Antler velvet is hairy skin, not just hairs, covering actively growing antlers. Antlers are regarded as the fastest growing of all mammal bones, which explains why antler velvet skin is so richly supplied with blood veins, which supply oxygen to the antlers. Once an antler has reached full size its velvet is lost and the antler bone dies, resulting in the mature antler.

Mature bucks whose antlers have stopped growing spend a lot of time and energy scraping their antlers on the trunks of young trees, removing the velvet. The scraping often severely damages or kills the tree. Hunters look for such trees, calling them "buck rubs."

If you Google the keywords "deer antler velvet," mostly you get links to businesses selling deer antler velvet, because deer antler velvet is big business. New Zealand ships tens of millions of dollars worth of velvet to Asia and the US each year. A National Geographic page refers to deer antler velvet as "essentially a growth hormone called 'insulin-like growth factor 1,' or IGF-1."

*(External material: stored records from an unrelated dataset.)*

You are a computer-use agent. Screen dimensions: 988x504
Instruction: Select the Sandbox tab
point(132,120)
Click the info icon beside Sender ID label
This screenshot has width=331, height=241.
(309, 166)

Growth hormones are given to young people with stunted growth, but the main use of them nowadays seems to be by athletes and bodybuilders because some research shows that IGF-1 may be effective in healing certain cartilage and tendon injuries. Deer antler velvet, being natural and for thousands of years used by various cultures for various purposes, is an unregulated source of IGF-1. Still, IGF-1, thus deer antler velvet, is on the National Football League's list of banned substances.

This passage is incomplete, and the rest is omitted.